For each record below, write an exact copy.

Stored records
|---|

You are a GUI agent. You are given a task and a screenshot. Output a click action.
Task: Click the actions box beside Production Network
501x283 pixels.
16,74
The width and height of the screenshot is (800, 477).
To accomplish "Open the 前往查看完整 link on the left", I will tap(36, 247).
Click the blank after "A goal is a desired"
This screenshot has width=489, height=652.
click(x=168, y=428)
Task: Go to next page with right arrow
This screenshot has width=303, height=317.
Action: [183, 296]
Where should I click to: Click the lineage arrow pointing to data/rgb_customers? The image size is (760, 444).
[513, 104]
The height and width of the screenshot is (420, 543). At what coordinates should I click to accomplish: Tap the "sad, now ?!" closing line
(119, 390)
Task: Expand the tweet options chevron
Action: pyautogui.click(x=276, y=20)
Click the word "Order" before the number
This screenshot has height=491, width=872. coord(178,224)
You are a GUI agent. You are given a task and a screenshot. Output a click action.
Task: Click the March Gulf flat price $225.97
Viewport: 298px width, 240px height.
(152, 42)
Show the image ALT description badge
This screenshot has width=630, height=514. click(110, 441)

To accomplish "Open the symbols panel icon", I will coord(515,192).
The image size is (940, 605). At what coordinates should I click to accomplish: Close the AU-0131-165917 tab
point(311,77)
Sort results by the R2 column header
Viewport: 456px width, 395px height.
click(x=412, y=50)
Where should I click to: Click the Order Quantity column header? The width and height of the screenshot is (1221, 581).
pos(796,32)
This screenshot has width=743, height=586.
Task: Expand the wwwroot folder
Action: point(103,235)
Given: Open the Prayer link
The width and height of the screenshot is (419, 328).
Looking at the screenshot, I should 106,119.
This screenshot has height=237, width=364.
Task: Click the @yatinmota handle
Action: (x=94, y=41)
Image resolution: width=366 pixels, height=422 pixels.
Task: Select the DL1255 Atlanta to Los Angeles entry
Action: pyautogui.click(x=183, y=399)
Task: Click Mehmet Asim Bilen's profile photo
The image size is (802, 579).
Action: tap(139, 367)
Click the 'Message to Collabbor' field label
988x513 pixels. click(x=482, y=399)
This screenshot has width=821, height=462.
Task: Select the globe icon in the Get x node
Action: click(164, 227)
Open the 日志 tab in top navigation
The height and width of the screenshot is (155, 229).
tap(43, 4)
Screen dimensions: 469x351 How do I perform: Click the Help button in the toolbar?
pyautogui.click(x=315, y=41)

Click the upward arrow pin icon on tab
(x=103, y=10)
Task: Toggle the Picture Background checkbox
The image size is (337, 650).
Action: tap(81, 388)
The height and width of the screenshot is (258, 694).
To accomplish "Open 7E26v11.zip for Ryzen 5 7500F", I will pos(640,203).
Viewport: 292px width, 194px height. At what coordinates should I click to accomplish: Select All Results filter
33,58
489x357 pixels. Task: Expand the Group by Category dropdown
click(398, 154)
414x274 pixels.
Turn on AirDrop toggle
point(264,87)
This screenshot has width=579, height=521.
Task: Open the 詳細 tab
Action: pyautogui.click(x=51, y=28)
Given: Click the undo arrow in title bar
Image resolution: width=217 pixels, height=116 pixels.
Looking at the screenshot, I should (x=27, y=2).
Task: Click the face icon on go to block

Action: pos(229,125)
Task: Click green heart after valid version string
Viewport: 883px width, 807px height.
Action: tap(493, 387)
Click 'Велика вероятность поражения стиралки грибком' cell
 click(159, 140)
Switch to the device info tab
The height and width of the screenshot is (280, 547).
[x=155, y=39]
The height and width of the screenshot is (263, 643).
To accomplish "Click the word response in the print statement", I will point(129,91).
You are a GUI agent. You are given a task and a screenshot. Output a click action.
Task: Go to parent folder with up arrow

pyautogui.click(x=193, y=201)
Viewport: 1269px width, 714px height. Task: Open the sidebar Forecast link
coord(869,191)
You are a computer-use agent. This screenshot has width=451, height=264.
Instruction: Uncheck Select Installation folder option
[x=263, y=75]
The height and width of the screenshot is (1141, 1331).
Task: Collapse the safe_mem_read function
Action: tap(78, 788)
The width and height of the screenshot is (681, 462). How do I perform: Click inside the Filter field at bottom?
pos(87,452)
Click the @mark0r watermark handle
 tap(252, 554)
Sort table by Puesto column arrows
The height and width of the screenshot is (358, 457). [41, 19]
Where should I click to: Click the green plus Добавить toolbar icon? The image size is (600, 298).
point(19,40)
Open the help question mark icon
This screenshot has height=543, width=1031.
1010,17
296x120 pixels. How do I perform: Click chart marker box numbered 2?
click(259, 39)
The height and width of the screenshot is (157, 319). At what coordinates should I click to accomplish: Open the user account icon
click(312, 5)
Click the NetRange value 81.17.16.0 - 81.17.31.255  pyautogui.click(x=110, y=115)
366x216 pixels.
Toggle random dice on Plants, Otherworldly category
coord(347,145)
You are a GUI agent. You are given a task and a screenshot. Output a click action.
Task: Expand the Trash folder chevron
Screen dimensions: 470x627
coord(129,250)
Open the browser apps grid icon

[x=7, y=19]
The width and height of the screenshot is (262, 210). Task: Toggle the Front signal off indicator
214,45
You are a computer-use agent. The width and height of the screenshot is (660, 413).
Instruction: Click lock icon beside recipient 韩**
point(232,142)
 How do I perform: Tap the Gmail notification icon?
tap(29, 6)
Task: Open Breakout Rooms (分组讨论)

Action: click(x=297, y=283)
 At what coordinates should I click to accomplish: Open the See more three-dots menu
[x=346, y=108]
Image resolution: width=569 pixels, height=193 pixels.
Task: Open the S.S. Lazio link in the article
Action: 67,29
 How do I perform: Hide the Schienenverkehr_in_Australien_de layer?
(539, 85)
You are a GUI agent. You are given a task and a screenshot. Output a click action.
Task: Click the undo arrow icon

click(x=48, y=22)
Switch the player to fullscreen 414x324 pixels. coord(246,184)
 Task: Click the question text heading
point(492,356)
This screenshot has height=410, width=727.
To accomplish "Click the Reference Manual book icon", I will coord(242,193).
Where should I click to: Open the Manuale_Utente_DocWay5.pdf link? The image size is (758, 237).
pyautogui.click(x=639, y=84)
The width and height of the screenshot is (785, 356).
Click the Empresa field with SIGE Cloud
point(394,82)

|---|

> _Reply_
You are a GUI agent. You are given a task and a screenshot. Output a click action.
Task: Click the actions box beside Production Network
501x283 pixels.
16,74
The width and height of the screenshot is (800, 477).
To accomplish "Open the 前往查看完整 link on the left", I will tap(36, 247).
Click the blank after "A goal is a desired"
This screenshot has width=489, height=652.
click(x=168, y=428)
Task: Go to next page with right arrow
This screenshot has width=303, height=317.
Action: [183, 296]
Where should I click to: Click the lineage arrow pointing to data/rgb_customers? The image size is (760, 444).
[513, 104]
The height and width of the screenshot is (420, 543). At what coordinates should I click to accomplish: Tap the "sad, now ?!" closing line
(119, 390)
Task: Expand the tweet options chevron
Action: pyautogui.click(x=276, y=20)
Click the word "Order" before the number
This screenshot has height=491, width=872. coord(178,224)
You are a GUI agent. You are given a task and a screenshot. Output a click action.
Task: Click the March Gulf flat price $225.97
Viewport: 298px width, 240px height.
(152, 42)
Show the image ALT description badge
This screenshot has width=630, height=514. click(110, 441)

To accomplish "Open the symbols panel icon", I will coord(515,192).
The image size is (940, 605). At what coordinates should I click to accomplish: Close the AU-0131-165917 tab
point(311,77)
Sort results by the R2 column header
Viewport: 456px width, 395px height.
click(x=412, y=50)
Where should I click to: Click the Order Quantity column header? The width and height of the screenshot is (1221, 581).
pos(796,32)
This screenshot has width=743, height=586.
Task: Expand the wwwroot folder
Action: point(103,235)
Given: Open the Prayer link
The width and height of the screenshot is (419, 328).
Looking at the screenshot, I should 106,119.
This screenshot has height=237, width=364.
Task: Click the @yatinmota handle
Action: (x=94, y=41)
Image resolution: width=366 pixels, height=422 pixels.
Task: Select the DL1255 Atlanta to Los Angeles entry
Action: pyautogui.click(x=183, y=399)
Task: Click Mehmet Asim Bilen's profile photo
The image size is (802, 579).
Action: tap(139, 367)
Click the 'Message to Collabbor' field label
988x513 pixels. click(x=482, y=399)
This screenshot has width=821, height=462.
Task: Select the globe icon in the Get x node
Action: click(164, 227)
Open the 日志 tab in top navigation
The height and width of the screenshot is (155, 229).
tap(43, 4)
Screen dimensions: 469x351 How do I perform: Click the Help button in the toolbar?
pyautogui.click(x=315, y=41)

Click the upward arrow pin icon on tab
(x=103, y=10)
Task: Toggle the Picture Background checkbox
The image size is (337, 650).
Action: tap(81, 388)
The height and width of the screenshot is (258, 694).
To accomplish "Open 7E26v11.zip for Ryzen 5 7500F", I will pos(640,203).
Viewport: 292px width, 194px height. At what coordinates should I click to accomplish: Select All Results filter
33,58
489x357 pixels. Task: Expand the Group by Category dropdown
click(398, 154)
414x274 pixels.
Turn on AirDrop toggle
point(264,87)
This screenshot has width=579, height=521.
Task: Open the 詳細 tab
Action: pyautogui.click(x=51, y=28)
Given: Click the undo arrow in title bar
Image resolution: width=217 pixels, height=116 pixels.
Looking at the screenshot, I should (x=27, y=2).
Task: Click the face icon on go to block

Action: pos(229,125)
Task: Click green heart after valid version string
Viewport: 883px width, 807px height.
Action: tap(493, 387)
Click 'Велика вероятность поражения стиралки грибком' cell
 click(159, 140)
Switch to the device info tab
The height and width of the screenshot is (280, 547).
[x=155, y=39]
The height and width of the screenshot is (263, 643).
To accomplish "Click the word response in the print statement", I will point(129,91).
You are a GUI agent. You are given a task and a screenshot. Output a click action.
Task: Go to parent folder with up arrow

pyautogui.click(x=193, y=201)
Viewport: 1269px width, 714px height. Task: Open the sidebar Forecast link
coord(869,191)
You are a computer-use agent. This screenshot has width=451, height=264.
Instruction: Uncheck Select Installation folder option
[x=263, y=75]
The height and width of the screenshot is (1141, 1331).
Task: Collapse the safe_mem_read function
Action: tap(78, 788)
The width and height of the screenshot is (681, 462). How do I perform: Click inside the Filter field at bottom?
pos(87,452)
Click the @mark0r watermark handle
 tap(252, 554)
Sort table by Puesto column arrows
The height and width of the screenshot is (358, 457). [41, 19]
Where should I click to: Click the green plus Добавить toolbar icon? The image size is (600, 298).
point(19,40)
Open the help question mark icon
This screenshot has height=543, width=1031.
1010,17
296x120 pixels. How do I perform: Click chart marker box numbered 2?
click(259, 39)
The height and width of the screenshot is (157, 319). At what coordinates should I click to accomplish: Open the user account icon
click(312, 5)
Click the NetRange value 81.17.16.0 - 81.17.31.255  pyautogui.click(x=110, y=115)
366x216 pixels.
Toggle random dice on Plants, Otherworldly category
coord(347,145)
You are a GUI agent. You are given a task and a screenshot. Output a click action.
Task: Expand the Trash folder chevron
Screen dimensions: 470x627
coord(129,250)
Open the browser apps grid icon

[x=7, y=19]
The width and height of the screenshot is (262, 210). Task: Toggle the Front signal off indicator
214,45
You are a computer-use agent. The width and height of the screenshot is (660, 413).
Instruction: Click lock icon beside recipient 韩**
point(232,142)
 How do I perform: Tap the Gmail notification icon?
tap(29, 6)
Task: Open Breakout Rooms (分组讨论)

Action: click(x=297, y=283)
 At what coordinates should I click to accomplish: Open the See more three-dots menu
[x=346, y=108]
Image resolution: width=569 pixels, height=193 pixels.
Task: Open the S.S. Lazio link in the article
Action: 67,29
 How do I perform: Hide the Schienenverkehr_in_Australien_de layer?
(539, 85)
You are a GUI agent. You are given a task and a screenshot. Output a click action.
Task: Click the undo arrow icon

click(x=48, y=22)
Switch the player to fullscreen 414x324 pixels. coord(246,184)
 Task: Click the question text heading
point(492,356)
This screenshot has height=410, width=727.
To accomplish "Click the Reference Manual book icon", I will coord(242,193).
Where should I click to: Open the Manuale_Utente_DocWay5.pdf link? The image size is (758, 237).
pyautogui.click(x=639, y=84)
The width and height of the screenshot is (785, 356).
Click the Empresa field with SIGE Cloud
point(394,82)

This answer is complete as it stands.